All this summer, soccer players living in Winnipeg but hailing from all over the continent of Africa have taken part in the Manitoba African Cup of Nations tournament at Canadian Mennonite University, with the latest game on Sunday.The annual event started last year with just four teams representing different nations — Ghana, Senegal, Eritrea and the Democratic Republic of Congo — but has doubled in size since 2019, according to the founder.
"Back then we were just playing friendly games with other different kinds of communities," Gode Katembo said.
"I thought, this would be a great opportunity to see how we can bring African communities together."
The tournament director, Seidu Mohammed says the uptake among African Winnipeggers has been incredible.
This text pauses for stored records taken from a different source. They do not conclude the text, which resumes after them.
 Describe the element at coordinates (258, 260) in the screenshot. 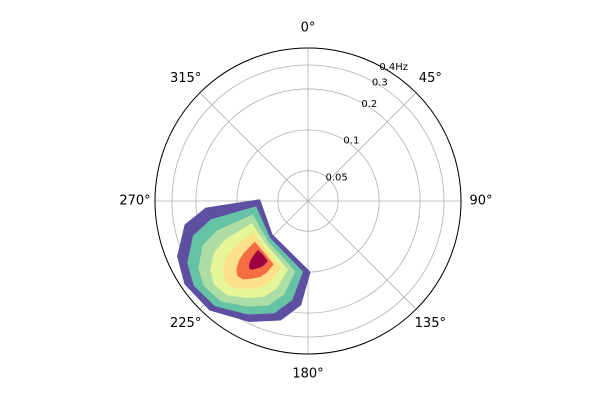

I see `contour-level` at that location.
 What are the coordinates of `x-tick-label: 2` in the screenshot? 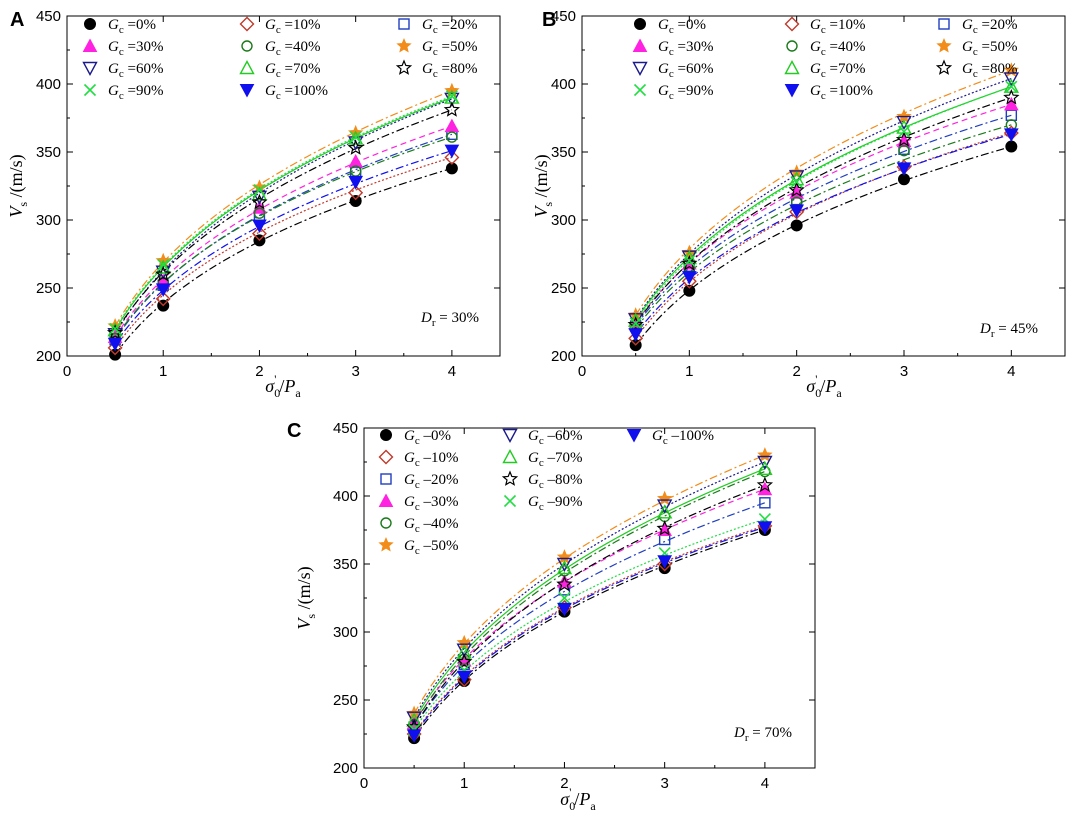 It's located at (259, 372).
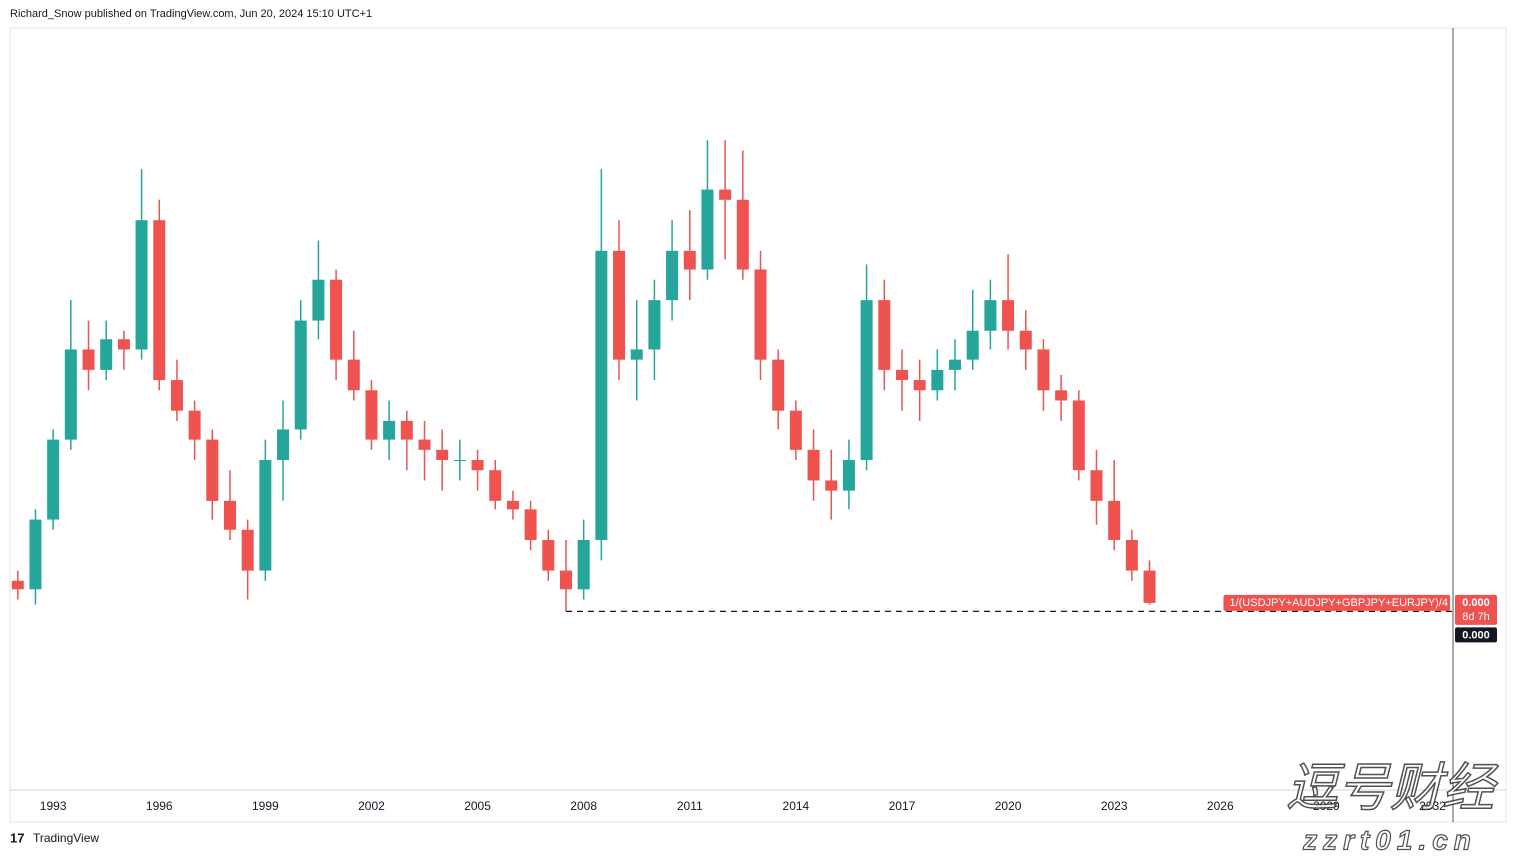  I want to click on watermark-chinese: 逗号财经, so click(1392, 789).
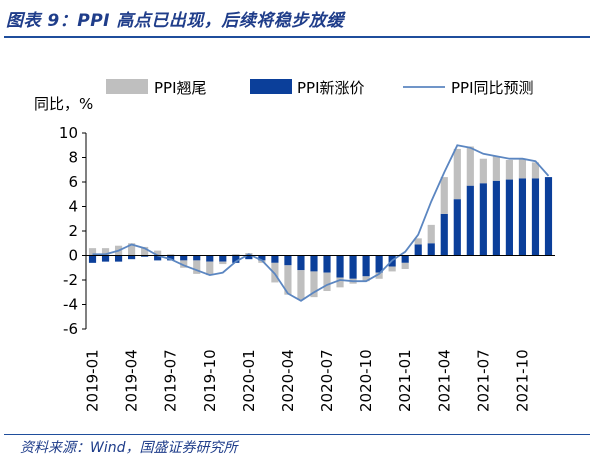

Seidu Mohammed and Gode Katembo organized the Manitoba African Cup of Nations soccer tournament to unite people from different African nations. (Travis Golby/CBC)
"Africans, we love soccer, we play soccer, that's what entertains us," he said.
For those involved, it's more than just a soccer tournament, though.
Although soccer is very popular across Africa, that shared love doesn't always translate to interconnected communities, Katembo said.
"A lot of these African communities were not really together for political views, religion or different reasons why they are not connected … soccer or football is what can bring all people together," Katembo says.
"Soccer is universal, you know, it's a sport that we all can understand."
The team representing the Democratic Republic of Congo took on the Nigerian team on Sunday. (Travis Golby/CBC)
Mohammed says it's also a way for people who have experienced hardships in their home countries and here in Winnipeg to unite.
"We just want to rise again because of the challenges that African communities are facing like racism and discrimination," he said.
"It's all part of bringing our African communities together."
In 2021, Mohammed and Katembo hope to expand the roster of teams to include even more of the local African community, including ones representing Somalia, Algeria, Egypt and Morocco.